In 2021, I read a wise article (that of course I forgot where and by who) explaining that the distain of one side for the other creates and reinforces the opposite side. It was written to the current “winners,” the blue side at that time, as a warning that their obliviousness, their refusal to hear what the other side was saying was creating more hard-core red neighbors, and reinforcing the story running in their red minds of “The blues hate us and think we are dumb, evil reds.” That taking the easy way of rejecting them as friends, family, and fellow humans instead of the hard way of listening and doing the difficult, challenging thing of examining their own motives and policies- and calling out what is wrong about blue (because all of us beautiful humans have got a lot of it wrong), would lead to more division and more pain and a worse off country.

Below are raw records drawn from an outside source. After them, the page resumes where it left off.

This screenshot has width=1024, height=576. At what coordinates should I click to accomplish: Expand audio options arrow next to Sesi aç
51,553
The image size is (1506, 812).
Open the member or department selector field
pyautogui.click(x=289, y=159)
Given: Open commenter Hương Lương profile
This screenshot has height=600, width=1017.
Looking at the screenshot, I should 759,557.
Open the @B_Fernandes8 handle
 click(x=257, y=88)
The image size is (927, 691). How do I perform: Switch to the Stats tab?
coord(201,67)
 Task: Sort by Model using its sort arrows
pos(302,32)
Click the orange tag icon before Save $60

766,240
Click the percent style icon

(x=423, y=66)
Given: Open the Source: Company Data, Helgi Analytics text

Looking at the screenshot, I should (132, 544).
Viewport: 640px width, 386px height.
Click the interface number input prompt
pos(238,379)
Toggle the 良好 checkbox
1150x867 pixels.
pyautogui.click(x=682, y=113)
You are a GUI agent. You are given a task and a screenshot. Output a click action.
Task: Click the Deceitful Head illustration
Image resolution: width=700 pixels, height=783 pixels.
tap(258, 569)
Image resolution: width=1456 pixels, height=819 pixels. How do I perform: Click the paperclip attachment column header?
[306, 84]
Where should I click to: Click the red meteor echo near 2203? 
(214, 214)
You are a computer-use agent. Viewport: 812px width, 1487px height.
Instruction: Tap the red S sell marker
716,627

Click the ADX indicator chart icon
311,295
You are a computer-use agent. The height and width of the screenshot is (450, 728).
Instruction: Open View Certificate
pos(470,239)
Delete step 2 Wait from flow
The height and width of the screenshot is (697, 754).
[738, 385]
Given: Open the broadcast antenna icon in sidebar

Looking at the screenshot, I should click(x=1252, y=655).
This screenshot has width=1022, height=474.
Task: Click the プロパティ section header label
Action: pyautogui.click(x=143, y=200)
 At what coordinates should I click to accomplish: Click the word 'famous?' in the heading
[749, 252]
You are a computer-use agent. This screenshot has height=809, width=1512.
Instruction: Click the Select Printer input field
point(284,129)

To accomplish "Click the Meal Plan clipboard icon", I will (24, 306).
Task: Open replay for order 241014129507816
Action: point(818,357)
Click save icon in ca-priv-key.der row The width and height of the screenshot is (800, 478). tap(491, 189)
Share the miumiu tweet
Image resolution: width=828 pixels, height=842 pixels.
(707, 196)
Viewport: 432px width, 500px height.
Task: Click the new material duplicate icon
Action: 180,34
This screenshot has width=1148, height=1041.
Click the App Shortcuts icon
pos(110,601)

It has been sad to see that many of my blue neighbors did not take that advice. Four years later we are given another bend in the road. And I’d like to say those same words to my red neighbors:
The distain of one side for the other creates and reinforces the opposite side. Your obliviousness, your refusal to hear what the other side is saying will create more hard-core blue neighbors, and reinforce the story running in their blue minds of “The reds hate us and think we are dumb, evil blues.” Taking the easy way of rejecting them as friends, family, and fellow humans instead of the hard way of listening and doing the difficult, challenging thing of examining your own motives and policies- and calling out what is wrong about red (because all of us beautiful humans have got a lot of it wrong), will lead to more division and more pain and a worse off country. I will work to continue to ask, “Can you show me a better way, as I work to live a better way?”
Just in case we need it, here are a couple of things I’ve told my kids before (I don’t own this! Thanks to teachers for putting it together!). Before you say “That is for games, not for the end of the world/saving democracy,” I must ask you to please refrain from apocalyptic rhetoric. It isn’t healthy (ask any of us 90s kids who thought everyone got raptured at least once in our lives). Learning to respect other people as beautiful humans despite disagreement (even really really big disagreement) is part of being a beautiful human. Please resist thinking and declaring that another person is evil, and so no longer worth their human dignity. Please summon up the courage to show me a better way.